→ Written request:
Please pick out every line of the records below that contains the string "menu", matching case exactly, and copy each one.

→ Raw data:
###

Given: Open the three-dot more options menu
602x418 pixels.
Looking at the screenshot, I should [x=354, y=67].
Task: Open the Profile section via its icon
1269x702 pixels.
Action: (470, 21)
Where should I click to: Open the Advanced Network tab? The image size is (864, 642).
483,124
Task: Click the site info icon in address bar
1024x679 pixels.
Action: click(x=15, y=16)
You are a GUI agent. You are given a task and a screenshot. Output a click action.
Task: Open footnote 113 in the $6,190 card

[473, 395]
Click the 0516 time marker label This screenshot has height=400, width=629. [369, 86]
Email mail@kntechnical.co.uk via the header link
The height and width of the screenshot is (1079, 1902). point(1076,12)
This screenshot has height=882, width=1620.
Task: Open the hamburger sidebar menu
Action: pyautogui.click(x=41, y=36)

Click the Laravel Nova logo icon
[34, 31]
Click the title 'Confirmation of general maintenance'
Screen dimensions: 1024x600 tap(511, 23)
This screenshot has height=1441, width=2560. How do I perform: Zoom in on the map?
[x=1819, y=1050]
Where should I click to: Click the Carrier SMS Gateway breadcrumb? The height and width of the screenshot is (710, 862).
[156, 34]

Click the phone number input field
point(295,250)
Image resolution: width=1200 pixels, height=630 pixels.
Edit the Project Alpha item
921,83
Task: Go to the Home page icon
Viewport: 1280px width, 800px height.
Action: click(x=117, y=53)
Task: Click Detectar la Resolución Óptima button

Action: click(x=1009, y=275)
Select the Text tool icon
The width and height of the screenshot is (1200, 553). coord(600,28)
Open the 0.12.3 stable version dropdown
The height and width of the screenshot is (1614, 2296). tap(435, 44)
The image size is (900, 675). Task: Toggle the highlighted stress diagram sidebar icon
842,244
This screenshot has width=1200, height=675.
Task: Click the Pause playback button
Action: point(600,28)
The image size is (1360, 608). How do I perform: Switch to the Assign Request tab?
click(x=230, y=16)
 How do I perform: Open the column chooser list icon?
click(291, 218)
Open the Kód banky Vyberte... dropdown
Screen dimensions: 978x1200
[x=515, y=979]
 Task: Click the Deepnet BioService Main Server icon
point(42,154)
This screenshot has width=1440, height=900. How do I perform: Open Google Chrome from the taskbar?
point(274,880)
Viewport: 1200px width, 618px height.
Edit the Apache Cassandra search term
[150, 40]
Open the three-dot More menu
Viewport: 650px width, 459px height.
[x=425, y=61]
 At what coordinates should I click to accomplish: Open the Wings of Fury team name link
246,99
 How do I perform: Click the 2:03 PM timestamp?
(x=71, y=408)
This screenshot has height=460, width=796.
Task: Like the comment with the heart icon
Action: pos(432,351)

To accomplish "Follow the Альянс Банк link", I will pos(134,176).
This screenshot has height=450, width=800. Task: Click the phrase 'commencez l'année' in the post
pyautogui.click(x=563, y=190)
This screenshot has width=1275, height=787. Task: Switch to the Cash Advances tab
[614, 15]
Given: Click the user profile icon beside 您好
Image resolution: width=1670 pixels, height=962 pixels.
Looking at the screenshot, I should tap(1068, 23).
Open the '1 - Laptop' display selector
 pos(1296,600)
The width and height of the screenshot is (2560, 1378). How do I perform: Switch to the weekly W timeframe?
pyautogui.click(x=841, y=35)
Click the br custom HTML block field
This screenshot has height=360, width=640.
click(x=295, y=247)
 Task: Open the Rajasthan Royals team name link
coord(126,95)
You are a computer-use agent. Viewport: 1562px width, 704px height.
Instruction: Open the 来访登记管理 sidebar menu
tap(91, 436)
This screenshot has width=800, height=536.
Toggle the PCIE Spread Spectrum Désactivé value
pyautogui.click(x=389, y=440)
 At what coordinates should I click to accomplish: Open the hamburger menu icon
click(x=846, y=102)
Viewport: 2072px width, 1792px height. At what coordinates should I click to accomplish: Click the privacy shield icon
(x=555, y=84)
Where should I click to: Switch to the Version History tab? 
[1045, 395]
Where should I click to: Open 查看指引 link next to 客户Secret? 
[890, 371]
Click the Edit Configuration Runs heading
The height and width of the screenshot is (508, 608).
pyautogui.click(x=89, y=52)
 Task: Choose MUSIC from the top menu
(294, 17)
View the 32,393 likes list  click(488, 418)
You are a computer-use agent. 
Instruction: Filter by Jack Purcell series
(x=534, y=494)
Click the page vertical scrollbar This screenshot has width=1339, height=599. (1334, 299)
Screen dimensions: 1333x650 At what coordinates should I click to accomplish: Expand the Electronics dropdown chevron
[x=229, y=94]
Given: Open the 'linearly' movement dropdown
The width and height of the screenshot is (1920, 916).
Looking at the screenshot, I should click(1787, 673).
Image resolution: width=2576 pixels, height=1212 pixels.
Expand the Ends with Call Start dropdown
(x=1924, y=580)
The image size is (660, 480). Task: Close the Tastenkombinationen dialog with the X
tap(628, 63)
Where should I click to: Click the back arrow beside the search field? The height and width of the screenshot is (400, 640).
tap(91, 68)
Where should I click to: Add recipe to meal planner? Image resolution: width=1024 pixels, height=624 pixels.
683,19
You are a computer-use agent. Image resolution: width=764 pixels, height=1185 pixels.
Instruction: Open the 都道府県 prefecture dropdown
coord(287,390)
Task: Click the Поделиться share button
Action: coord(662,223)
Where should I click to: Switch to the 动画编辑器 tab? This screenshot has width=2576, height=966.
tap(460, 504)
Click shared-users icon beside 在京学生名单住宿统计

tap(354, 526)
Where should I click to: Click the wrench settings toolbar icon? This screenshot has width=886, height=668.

###

→ Answer for this exercise:
Given: Open the three-dot more options menu
Task: Open the hamburger sidebar menu
Open the three-dot More menu
Instruction: Open the 来访登记管理 sidebar menu
 At what coordinates should I click to accomplish: Open the hamburger menu icon
 Task: Choose MUSIC from the top menu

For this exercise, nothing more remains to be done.